> [ACTIVITY]:
Search the records for the string "agent" and report how many lines contain it, with nothing else.

[Stored dataset items]
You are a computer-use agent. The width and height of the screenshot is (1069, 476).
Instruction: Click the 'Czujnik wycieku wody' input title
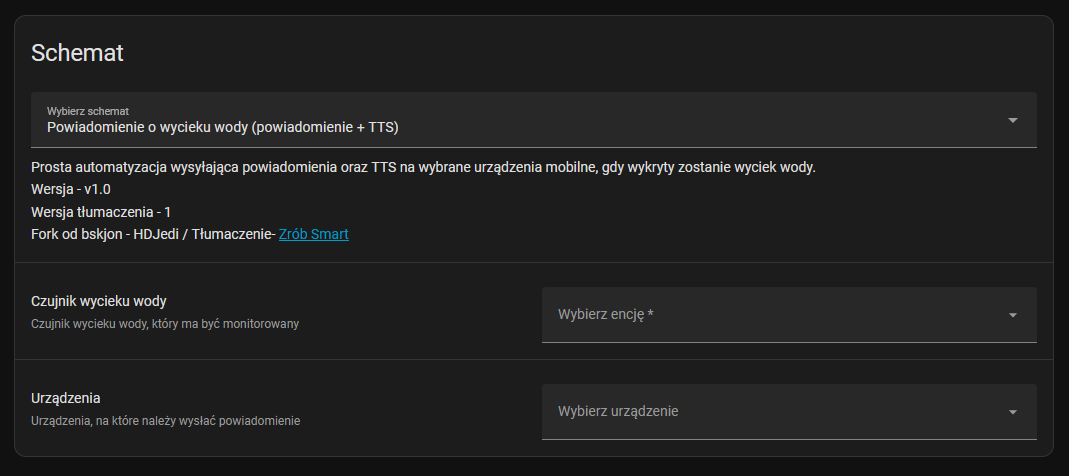tap(99, 301)
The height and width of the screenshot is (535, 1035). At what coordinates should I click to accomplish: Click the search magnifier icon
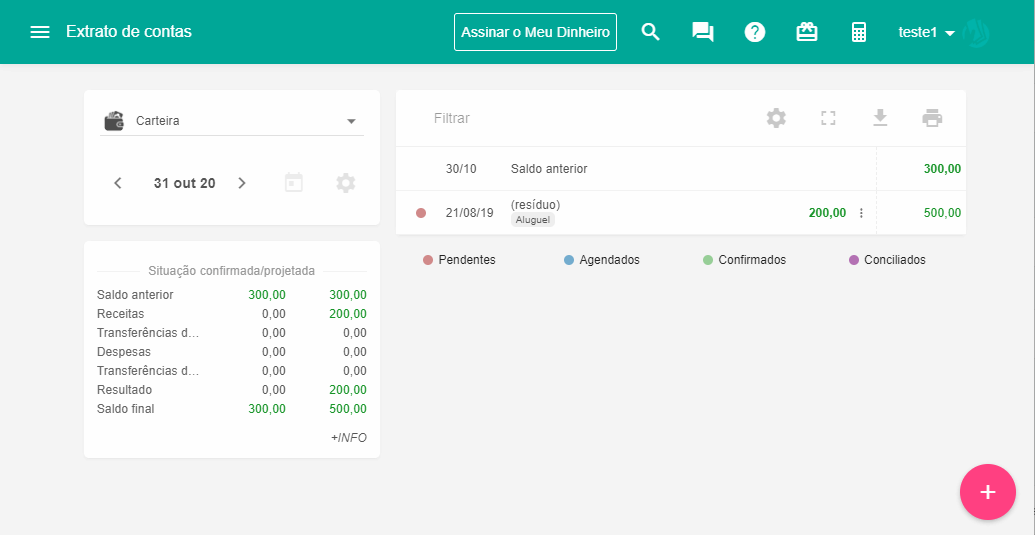pos(651,32)
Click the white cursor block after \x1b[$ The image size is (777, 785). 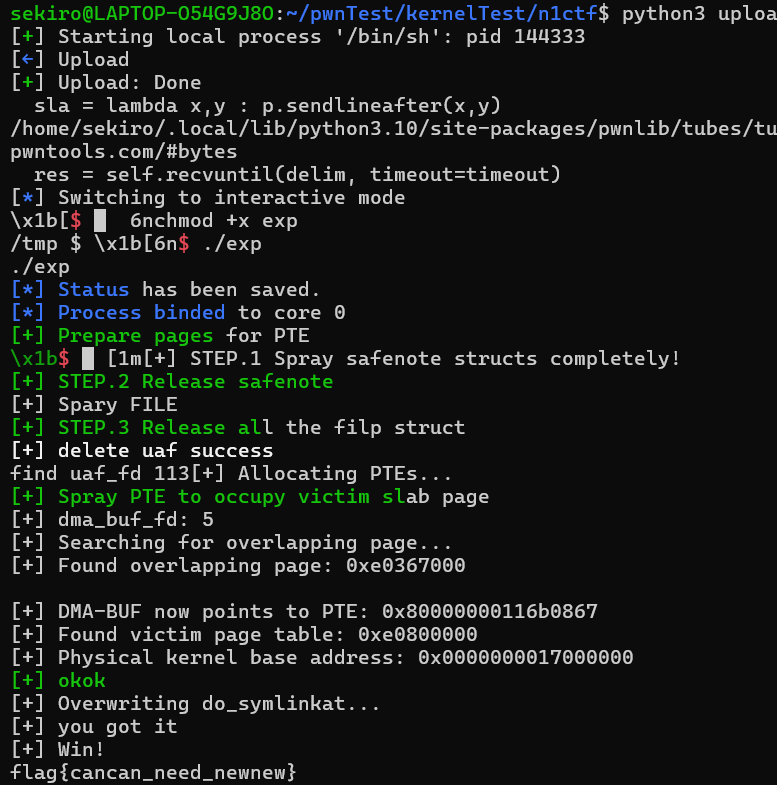(x=100, y=221)
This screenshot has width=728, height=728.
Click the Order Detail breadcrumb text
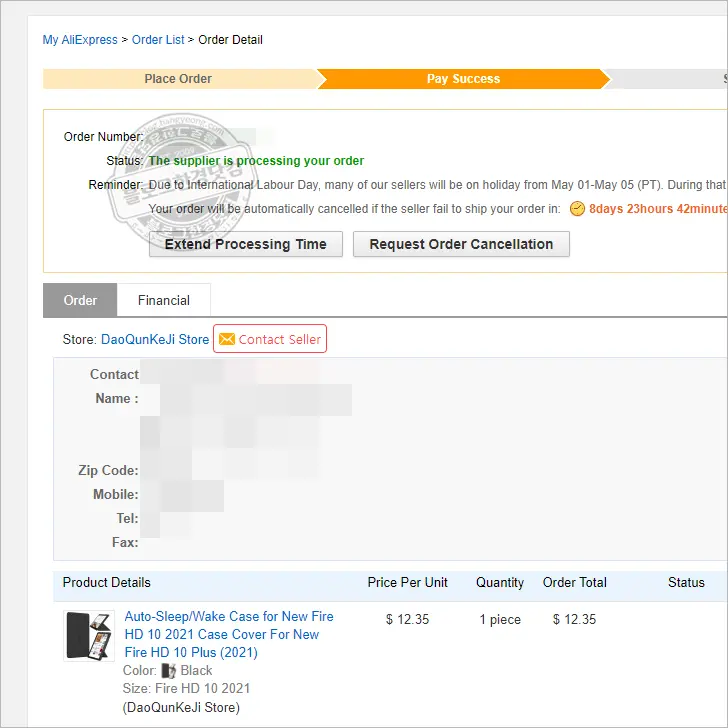click(x=231, y=40)
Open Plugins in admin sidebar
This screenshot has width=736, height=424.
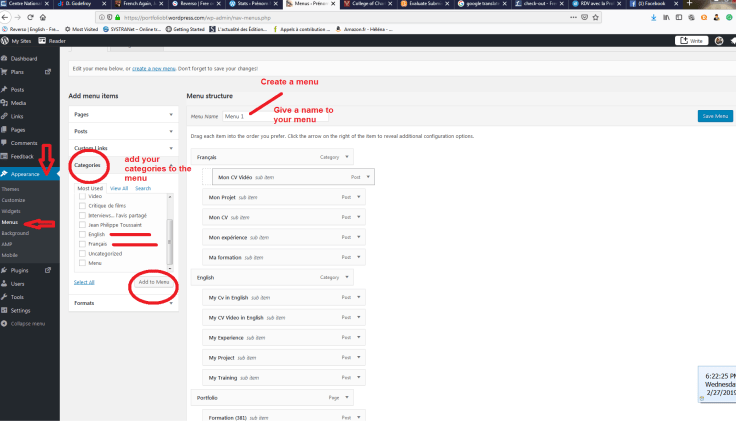pos(20,270)
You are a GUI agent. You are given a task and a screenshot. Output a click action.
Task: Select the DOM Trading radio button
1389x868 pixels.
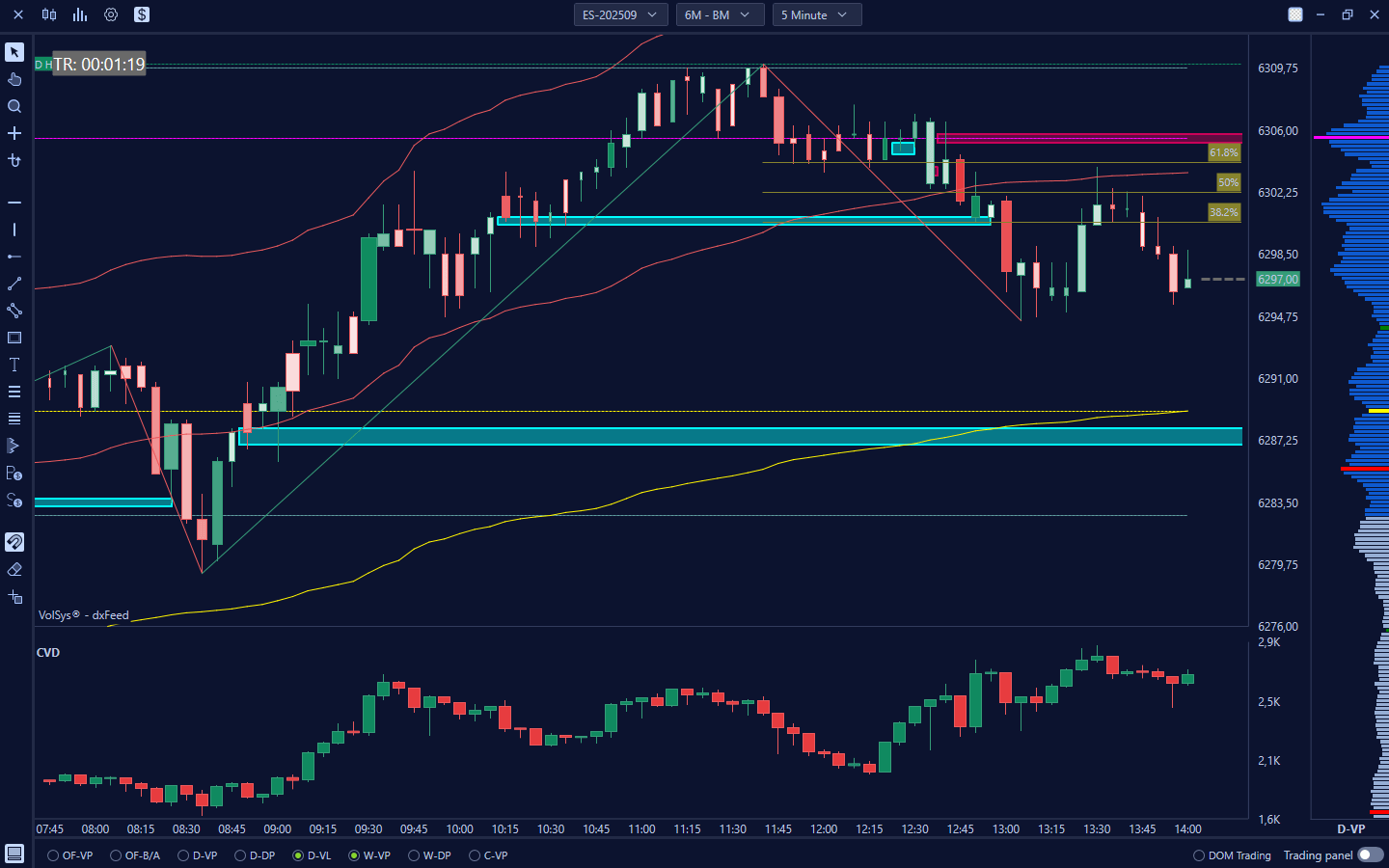click(x=1199, y=855)
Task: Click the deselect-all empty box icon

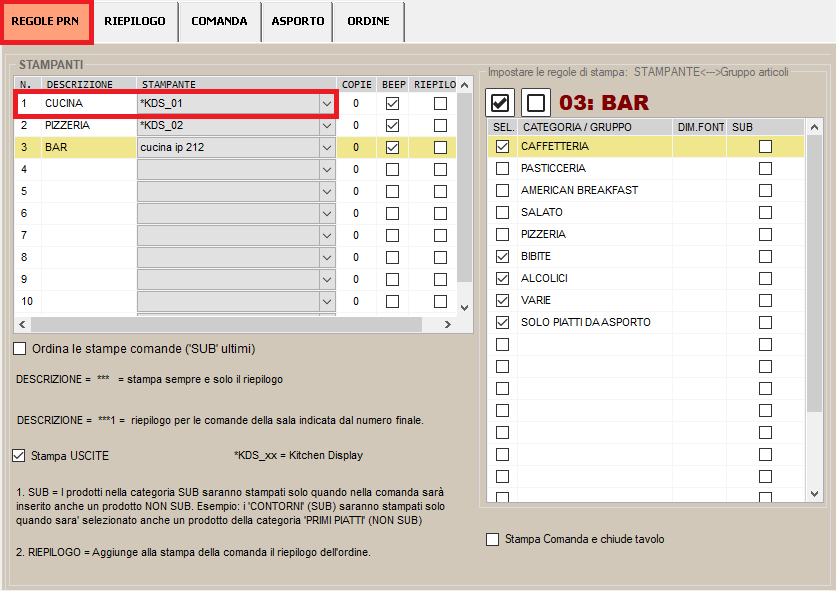Action: pyautogui.click(x=536, y=102)
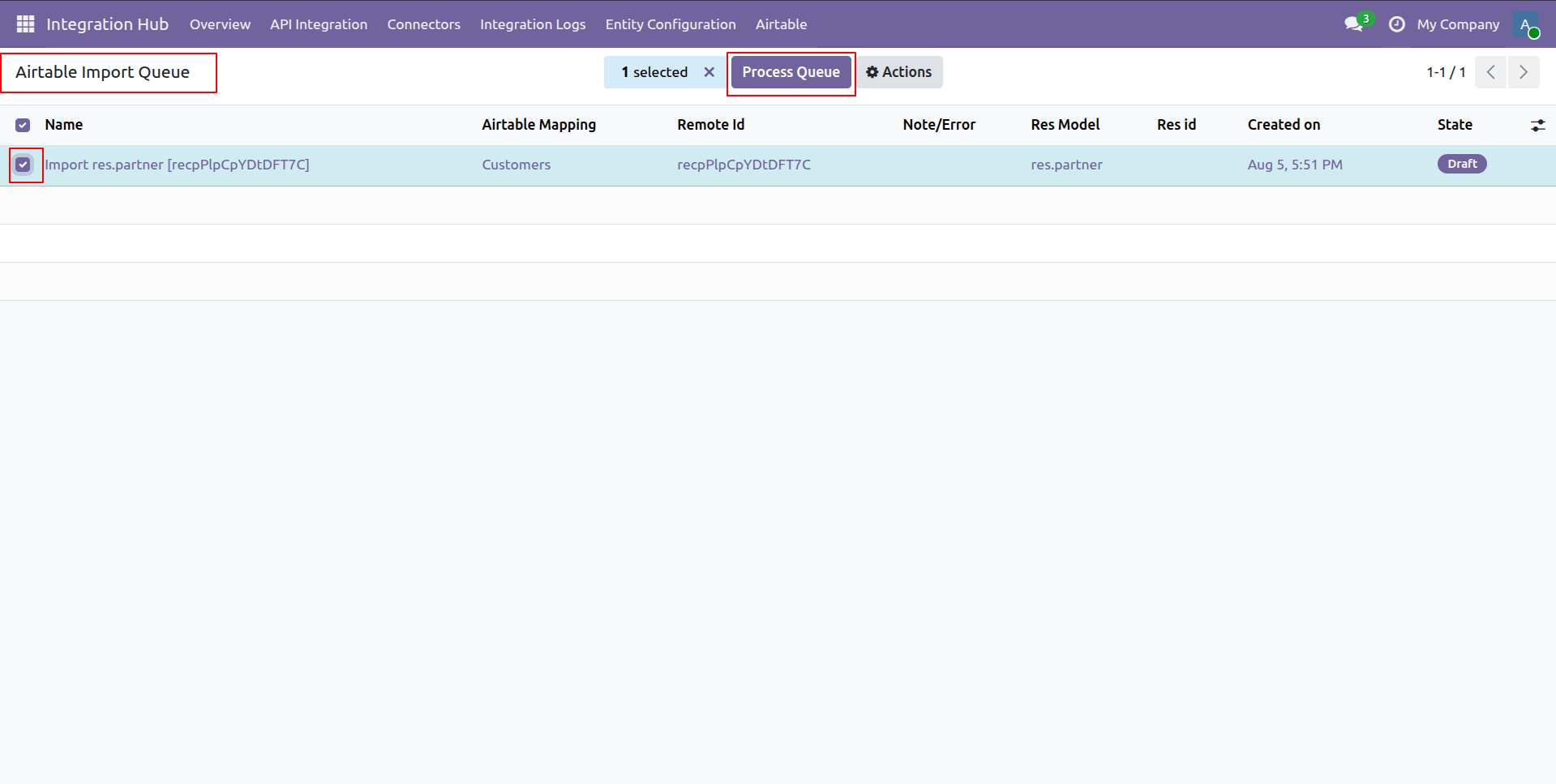This screenshot has width=1556, height=784.
Task: Open the Integration Logs menu
Action: (x=533, y=24)
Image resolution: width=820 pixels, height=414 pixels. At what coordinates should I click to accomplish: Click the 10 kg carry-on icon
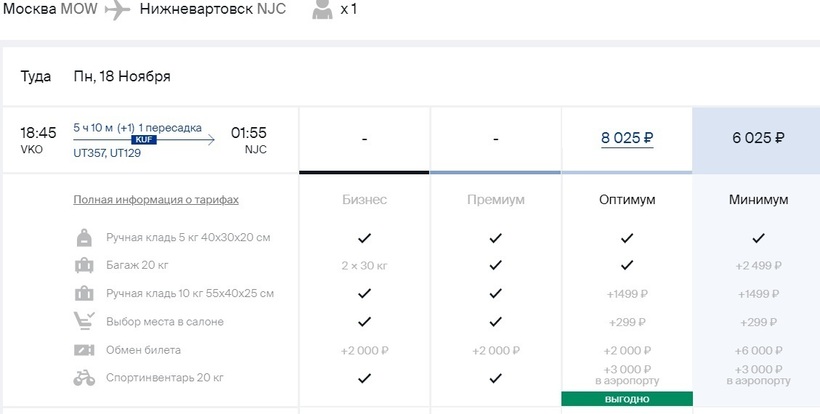point(84,294)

> [WORKED SOLUTION]:
2